** Opening SOURCE MATERIAL block **
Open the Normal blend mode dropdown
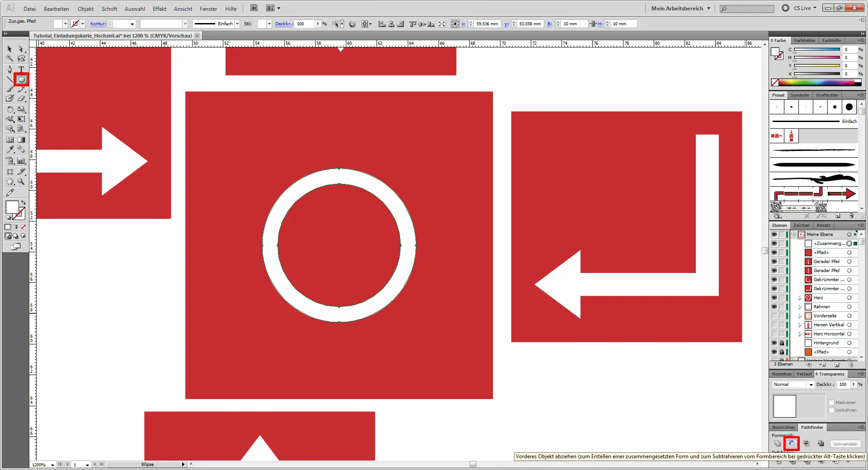Screen dimensions: 868x470 (793, 385)
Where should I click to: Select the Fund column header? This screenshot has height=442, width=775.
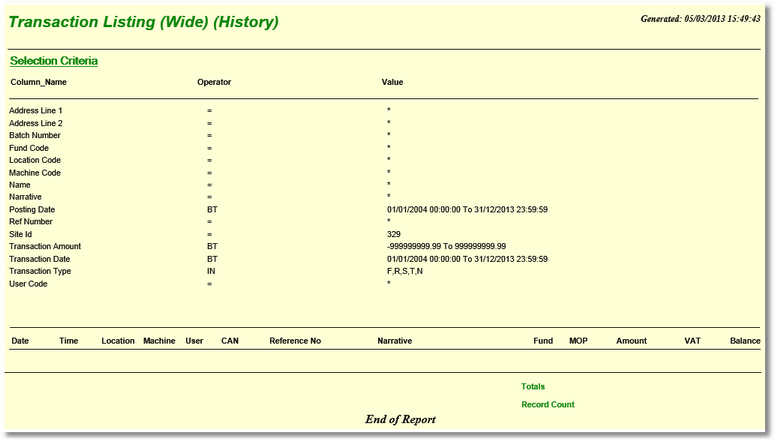pos(543,341)
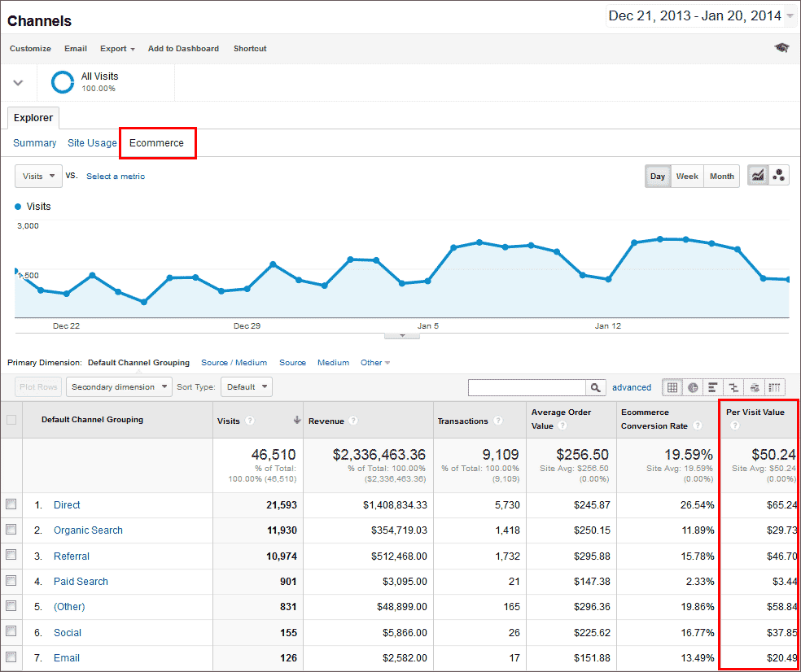Image resolution: width=801 pixels, height=672 pixels.
Task: Switch to motion chart view
Action: click(777, 176)
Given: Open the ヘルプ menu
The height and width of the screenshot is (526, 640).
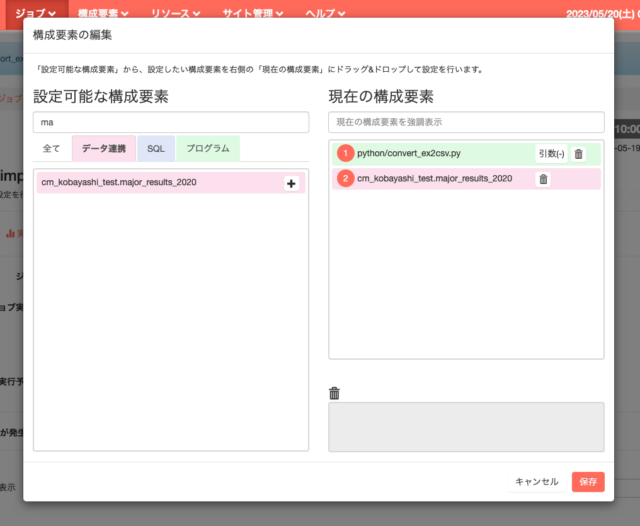Looking at the screenshot, I should pyautogui.click(x=326, y=14).
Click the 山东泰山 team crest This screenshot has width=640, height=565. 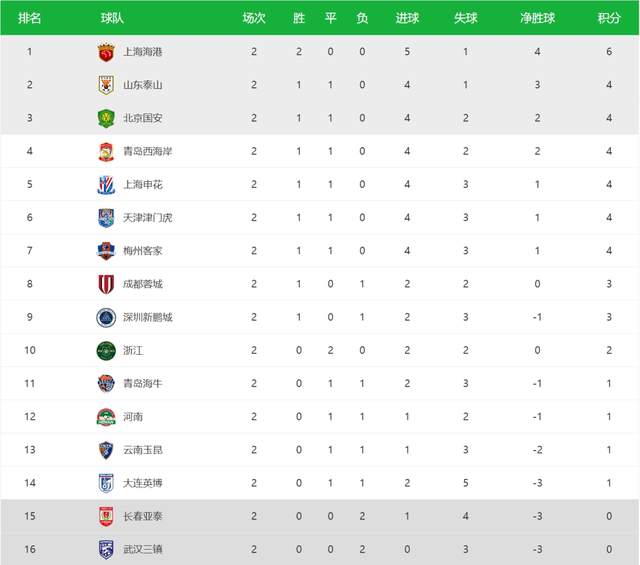[x=106, y=85]
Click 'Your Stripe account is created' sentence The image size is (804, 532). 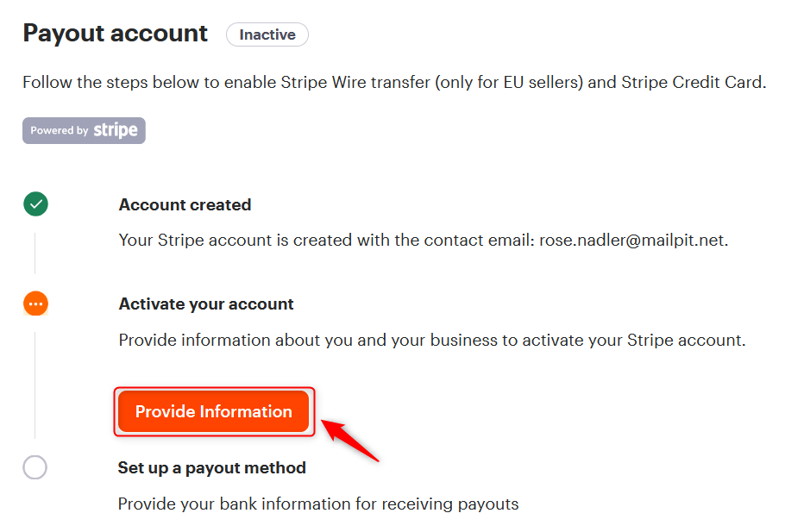[424, 240]
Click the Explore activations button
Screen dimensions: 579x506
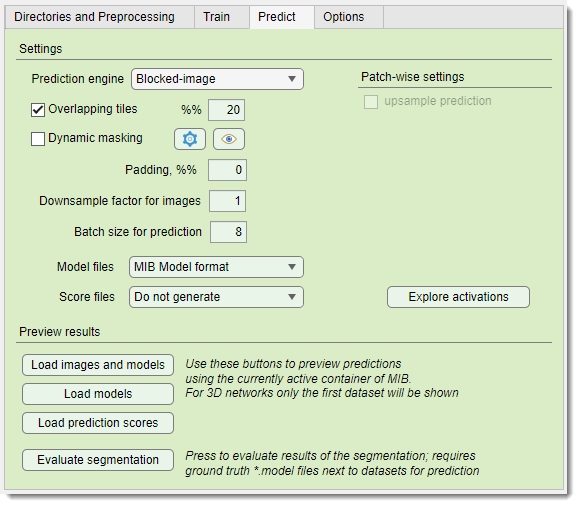tap(458, 297)
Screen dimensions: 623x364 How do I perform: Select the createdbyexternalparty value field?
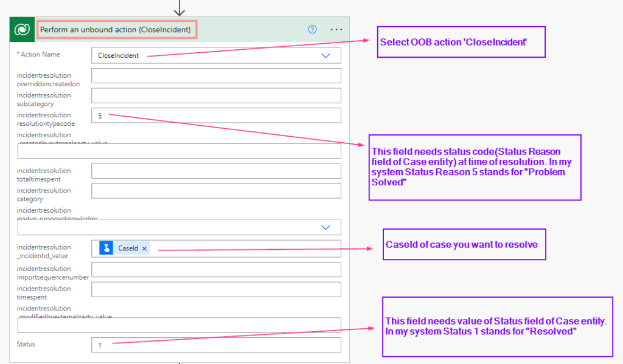click(x=179, y=151)
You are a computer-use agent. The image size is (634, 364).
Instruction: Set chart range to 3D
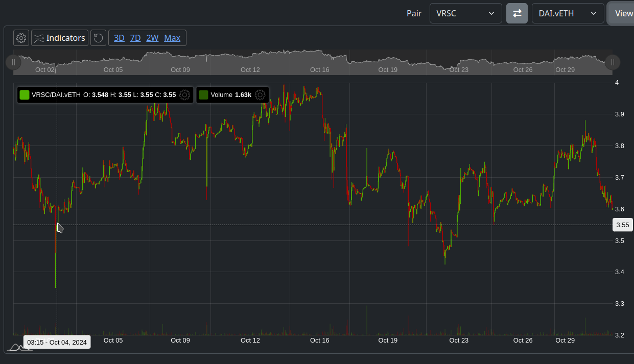[x=119, y=38]
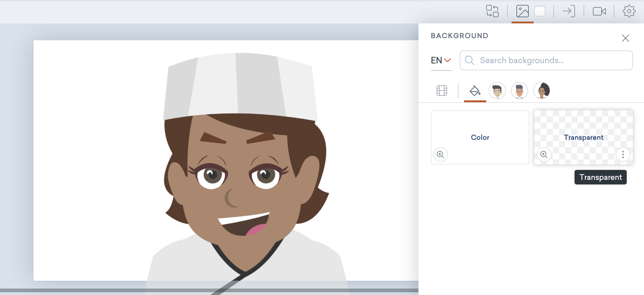The width and height of the screenshot is (644, 295).
Task: Expand the EN language dropdown
Action: (x=441, y=60)
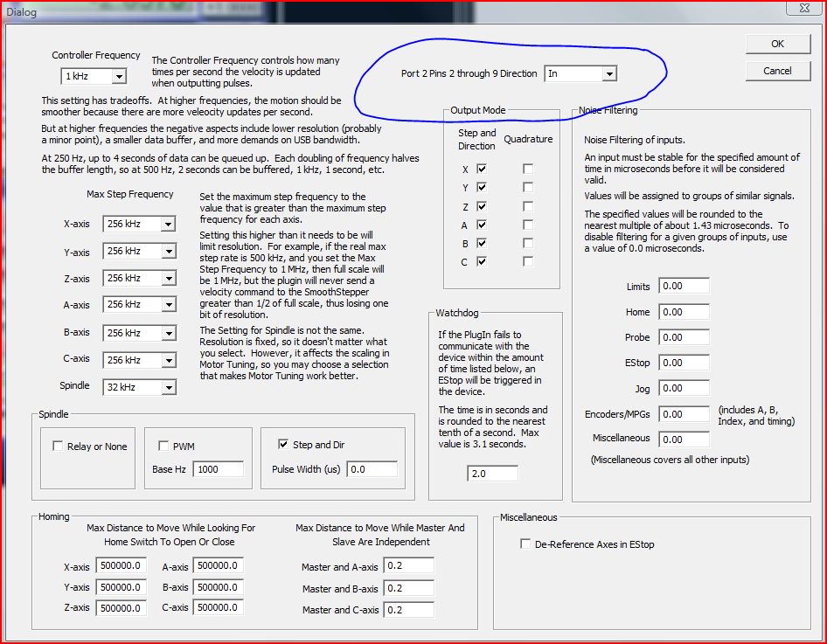Click the OK button

coord(776,44)

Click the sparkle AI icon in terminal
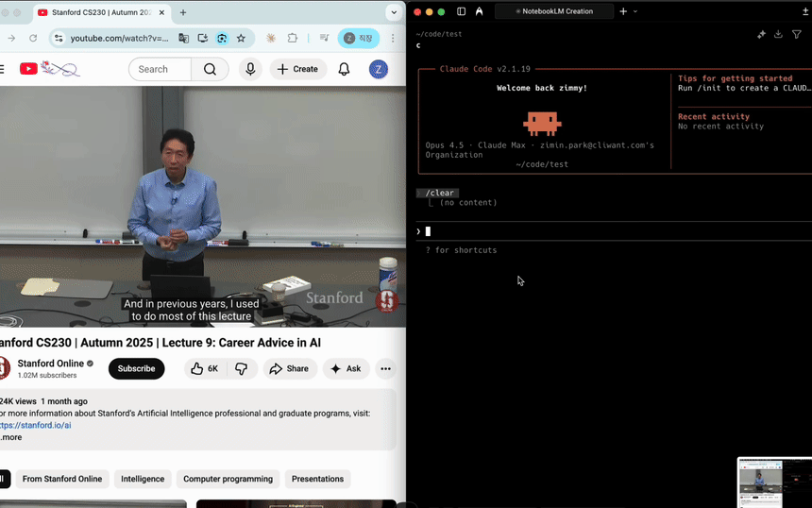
** Closing SOURCE MATERIAL block **
(TASK PROMPT):
Restate each line from the start of the listing through the line bearing "Given: Open the ヘルプ menu" word for word. Drop the pictures.

(REPLY TO THE TASK):
Open the Normal blend mode dropdown
Screen dimensions: 868x470 (793, 385)
Where should I click to: Select the Fund column header? This screenshot has height=442, width=775.
pos(543,341)
Image resolution: width=801 pixels, height=672 pixels.
Task: Switch to motion chart view
Action: click(777, 176)
Given: Open the ヘルプ menu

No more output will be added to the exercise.